→ WORK INSTRUCTIONS:
Answer these questions using the article below about launching the cascatelli pasta shape.
(a) Which Italian word is the name "cascatelli" taken from?
(b) Which company did Pashman partner with to make the pasta die?
(c) According to Pashman, how long were raw materials for dies taking to arrive during the pandemic?

Dan Pashman wanted to create his own pasta shape. After years of dreaming that he’d be the guy to add a new kind of pasta to your grocery store’s selection, and then reporting on the quest through his podcast "The Sporkful," he was ready to launch cascatelli (from the Italian word for waterfall, which the pasta shape resembles) into the world last year.
Then he ran into the COVID-19 pandemic.
"Like many people, I’m accustomed to clicking a couple of buttons on my phone or computer and a package shows up on my doorstep in a few days," said Pashman, who had no previous food development experience. "I never thought about how many months of preparation and planning and movement of materials had to take place for that to happen."
Pashman’s "Mission ImPASTAble," the multi-part podcast series about making Cascatelli by Sporkful, encapsulates the supply chain hurdles businesses and manufacturers have faced since March of last year. From not being able to find raw materials to make necessary manufacturing parts, to having trouble sourcing paper for boxes in a more ecommerce-heavy world, cascatelli has taken a bumpy road to get from Pashman’s brain to your plate.
Innovating to work around material shortages
Pashman and his team hit their first roadblock in March 2020. He partnered with D. Maldari & Sons to make the pasta die, which is used to give the pasta its shape. But most bronze (used to make the die) comes from Italy and the Middle East, said Pashman, areas that were both hard hit by COVID-19 early. Foundries were only running with skeleton crews.
For dies that could still be made, Pashman wasn’t a priority customer. Because of a sudden demand for dried pasta at the start of the pandemic, pasta companies upped their production by 30%, according to Slate. Established companies came first, not one guy with a podcast trying to make a life-long dream come true — even if he does have a James Beard Award.
Raw materials for dies usually took three to four weeks to get, but they were now taking "more like three to four months," Pashman said.
So Pashman got creative: He found an old die that wasn’t used anymore. D. Maldari & Sons took out the inserts that made another pasta shape, and popped cascatelli’s in.
That kind of supply chain innovation has kept companies going during the last 18 months, said Jonathan Eaton, national supply chain practice leader at Grant Thornton. Supply chain disruptions were "at an all-time high" due to events like new tariffs, Brexit, the Texas winter storms and cybersecurity attacks that shut down an oil pipeline and meat processing facilities.

(Stored data entries)
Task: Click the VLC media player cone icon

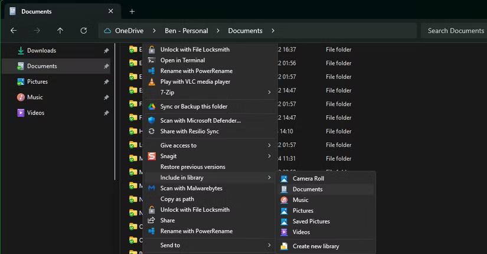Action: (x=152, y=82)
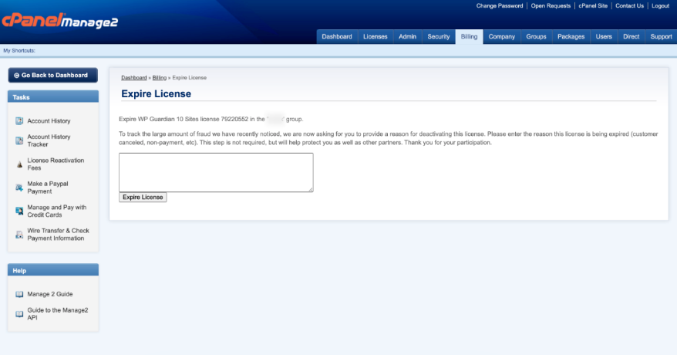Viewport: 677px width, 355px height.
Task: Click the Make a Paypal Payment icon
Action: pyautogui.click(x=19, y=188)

* * *

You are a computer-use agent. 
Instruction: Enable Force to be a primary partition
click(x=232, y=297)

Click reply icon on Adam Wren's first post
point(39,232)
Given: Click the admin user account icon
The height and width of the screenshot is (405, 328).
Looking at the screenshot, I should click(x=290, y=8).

→ ANSWER FOR THIS EXERCISE:
(a) The Italian word for waterfall.
(b) D. Maldari & Sons.
(c) About three to four months, compared with the usual three to four weeks.